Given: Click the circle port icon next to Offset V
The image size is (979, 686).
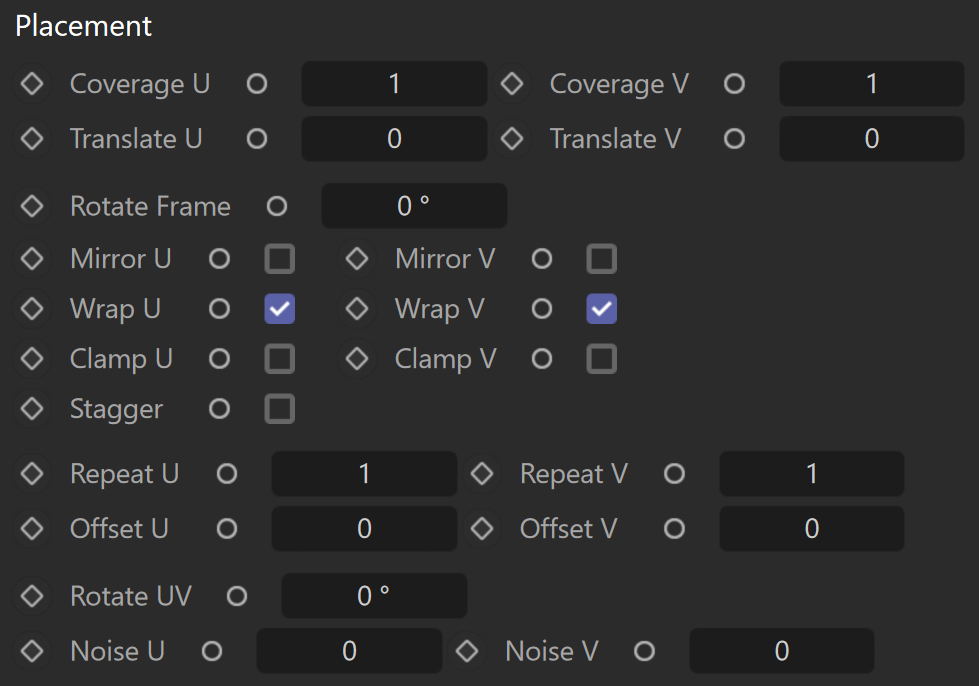Looking at the screenshot, I should (674, 529).
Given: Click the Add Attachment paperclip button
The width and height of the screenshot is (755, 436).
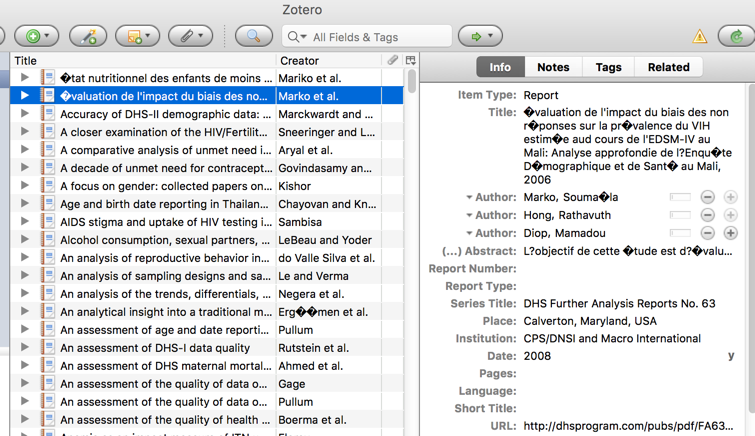Looking at the screenshot, I should click(188, 37).
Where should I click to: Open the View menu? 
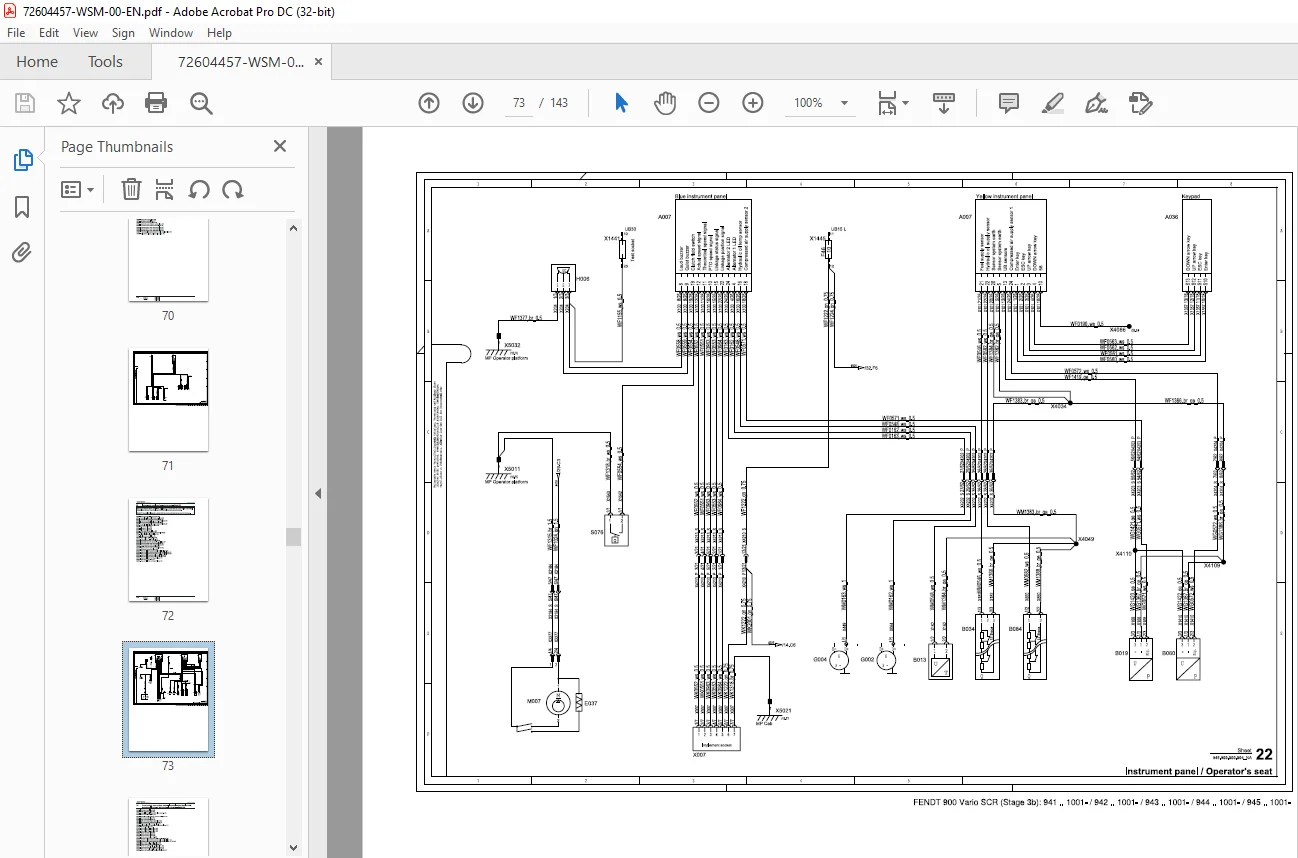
__________________________________________________
AIM OF THE TASK >>
This task calls for the number of lines in the entries that contain the string "Given", with no accompanying text.

TASK RESPONSE >>
2